Wednesday, November 23, 2011

Salt Flats

Maybe you've heard of Death Valley in Nevada or the Bonneville Salt Flats in Utah. These are two examples of what are called "salt flats", if the Salt Flats in Bonneville Salt Flats didn't give it away already. Various types of flats are the remnants of short-lived lakes or endorheic basins, basins that collect rainwater and runoff, but don't let anything escape. Usually these flats are partially filled with water during the rainy season, but then dry up in the dry season. As the water evaporates, winds shape the land to nearly perfectly smooth.
Salar de Uyuni, Bolivia becomes a mirror when covered in shallow water

Salt flats are, as their name would suggest, very salty. Minerals run into salt flat basins from the nearby surroundings when it rains, leaving only the hardened minerals behind when the water has evaporated. The result of this is that the top layer of salt flats are entirely composed of hardened salt, primarily common table salt. Because of this, some salt flats are harvested for resources.
Salt crystals form on the surface of salt flats

Salt can be harvested from Salar de Uyuni

Salt flats are almost entirely devoid of plant and animal life. With such high concentrations of salt, plants are entirely incapable of living, let alone the extreme dryness of the dry seasons. With no plant life or water, there's no incentive for animals to live out in the flats, and so they don't. However, salt resistant plants can sometimes live on the near outside of a salt flat.

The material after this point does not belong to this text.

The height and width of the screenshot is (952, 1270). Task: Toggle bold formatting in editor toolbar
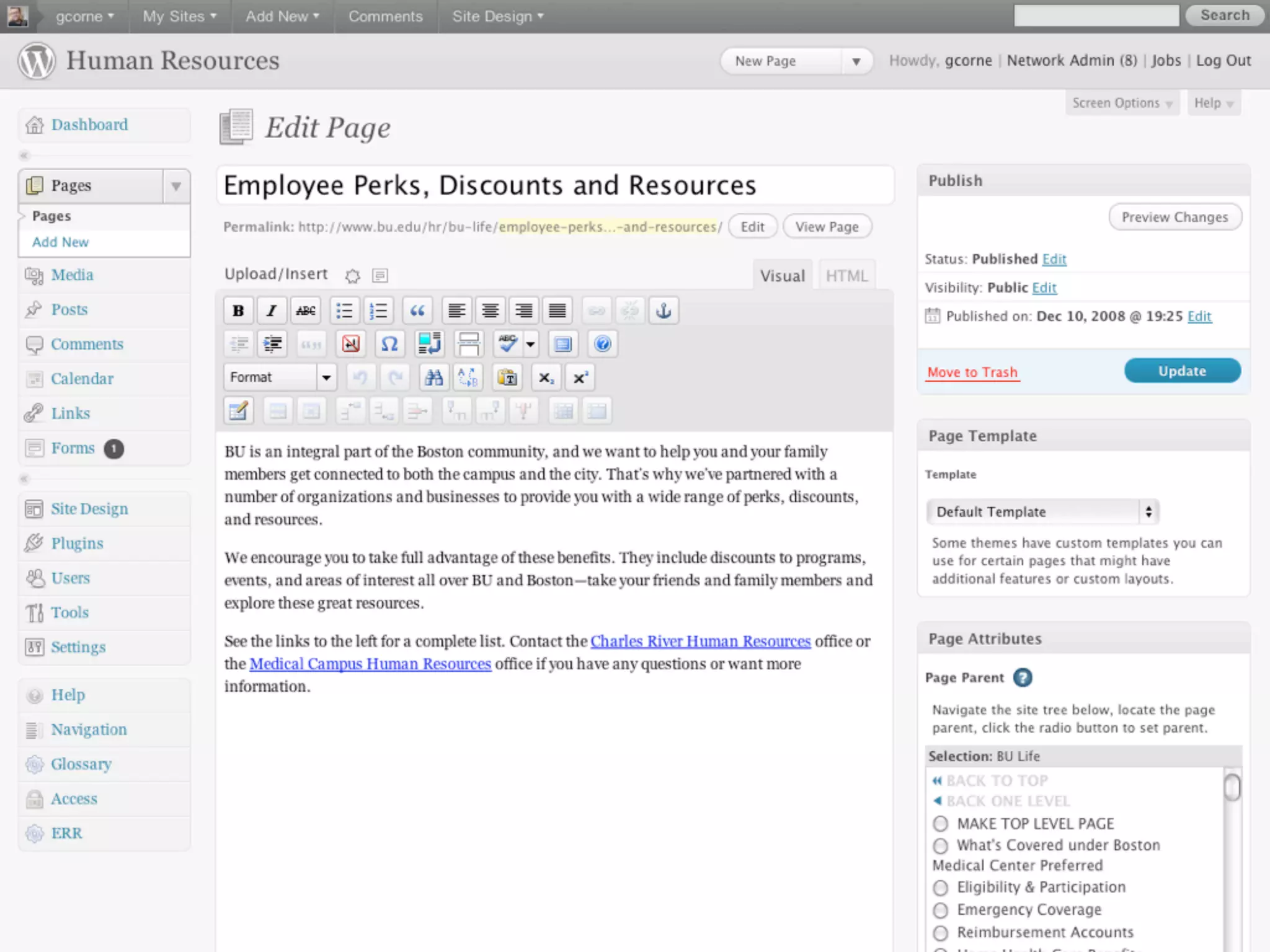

Humans have found a use for salt flats relatively recently, other than for resources. Because they are so extremely flat and expansive, they turn out to be ideal places to race. Whenever a land speed record is broken, it is broken on a salt flat. Extremely fast cars must be very low to the ground, so flats allow for these vehicles to drive without the interference that they would get elsewhere. And because nothing lives in these salt flats, a racer can have no worry of harming the environment (apart from chemical emissions). The Bonneville flats that I mentioned earlier are used extensively for racing and speed testing.
The fastest cars are the lowest to the ground.

Salt flats can be fragile, however. The crystals that form on the surface are delicate, so people and vehicles can make a huge impression. For this reason, some flats are protected by the U.S. government. Death Valley is one of those places, people are only allowed to walk or drive along specified paths.